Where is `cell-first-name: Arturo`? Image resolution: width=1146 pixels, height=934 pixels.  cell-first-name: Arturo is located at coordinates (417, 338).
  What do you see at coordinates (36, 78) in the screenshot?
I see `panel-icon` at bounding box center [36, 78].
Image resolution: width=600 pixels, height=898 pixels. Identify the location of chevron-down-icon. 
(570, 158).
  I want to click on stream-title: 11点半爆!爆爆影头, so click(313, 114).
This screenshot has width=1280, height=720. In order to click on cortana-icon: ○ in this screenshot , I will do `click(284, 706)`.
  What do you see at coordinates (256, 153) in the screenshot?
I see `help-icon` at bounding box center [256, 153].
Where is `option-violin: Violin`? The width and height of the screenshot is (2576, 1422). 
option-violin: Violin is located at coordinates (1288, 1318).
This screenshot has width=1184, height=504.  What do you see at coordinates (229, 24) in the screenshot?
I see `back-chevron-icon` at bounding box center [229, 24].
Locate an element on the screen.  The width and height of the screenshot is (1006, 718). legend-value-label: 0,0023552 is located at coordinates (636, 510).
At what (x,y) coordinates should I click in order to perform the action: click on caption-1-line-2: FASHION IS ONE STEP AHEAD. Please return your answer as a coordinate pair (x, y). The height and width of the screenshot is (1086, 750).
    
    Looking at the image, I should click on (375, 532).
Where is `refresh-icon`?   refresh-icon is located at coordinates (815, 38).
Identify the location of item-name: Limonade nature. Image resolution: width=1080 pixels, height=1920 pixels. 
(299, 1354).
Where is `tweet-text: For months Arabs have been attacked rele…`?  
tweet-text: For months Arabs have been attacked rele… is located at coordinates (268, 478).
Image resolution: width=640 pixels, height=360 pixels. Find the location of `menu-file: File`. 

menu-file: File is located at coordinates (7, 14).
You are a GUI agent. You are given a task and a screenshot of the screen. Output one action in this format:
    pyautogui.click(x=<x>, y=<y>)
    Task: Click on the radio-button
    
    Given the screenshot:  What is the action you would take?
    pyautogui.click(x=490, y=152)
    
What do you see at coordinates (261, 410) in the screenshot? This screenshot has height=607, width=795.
........
ACTION ITEM: Rewrite the entries above, swapping every "Image resolution" for "Screen size" and leaving everything else unchanged.

RESULT FOR THIS EXERCISE:
Where is `cell-first-name: Arturo`? Screen size: width=1146 pixels, height=934 pixels.  cell-first-name: Arturo is located at coordinates (417, 338).
  What do you see at coordinates (36, 78) in the screenshot?
I see `panel-icon` at bounding box center [36, 78].
Screen size: width=600 pixels, height=898 pixels. Identify the location of chevron-down-icon. 
(570, 158).
  I want to click on stream-title: 11点半爆!爆爆影头, so click(313, 114).
This screenshot has width=1280, height=720. In order to click on cortana-icon: ○ in this screenshot , I will do `click(284, 706)`.
  What do you see at coordinates (256, 153) in the screenshot?
I see `help-icon` at bounding box center [256, 153].
Where is `option-violin: Violin`? The width and height of the screenshot is (2576, 1422). 
option-violin: Violin is located at coordinates (1288, 1318).
This screenshot has width=1184, height=504.  What do you see at coordinates (229, 24) in the screenshot?
I see `back-chevron-icon` at bounding box center [229, 24].
Locate an element on the screen.  The width and height of the screenshot is (1006, 718). legend-value-label: 0,0023552 is located at coordinates (636, 510).
At what (x,y) coordinates should I click in order to perform the action: click on caption-1-line-2: FASHION IS ONE STEP AHEAD. Please return your answer as a coordinate pair (x, y). The height and width of the screenshot is (1086, 750).
    
    Looking at the image, I should click on (375, 532).
Where is `refresh-icon`?   refresh-icon is located at coordinates (815, 38).
Identify the location of item-name: Limonade nature. Screen size: width=1080 pixels, height=1920 pixels. 
(299, 1354).
Where is `tweet-text: For months Arabs have been attacked rele…`?  
tweet-text: For months Arabs have been attacked rele… is located at coordinates (268, 478).
Screen size: width=640 pixels, height=360 pixels. Find the location of `menu-file: File`. 

menu-file: File is located at coordinates (7, 14).
You are a GUI agent. You are given a task and a screenshot of the screen. Output one action in this format:
    pyautogui.click(x=<x>, y=<y>)
    Task: Click on the radio-button
    
    Given the screenshot:  What is the action you would take?
    pyautogui.click(x=490, y=152)
    
What do you see at coordinates (261, 410) in the screenshot? This screenshot has height=607, width=795.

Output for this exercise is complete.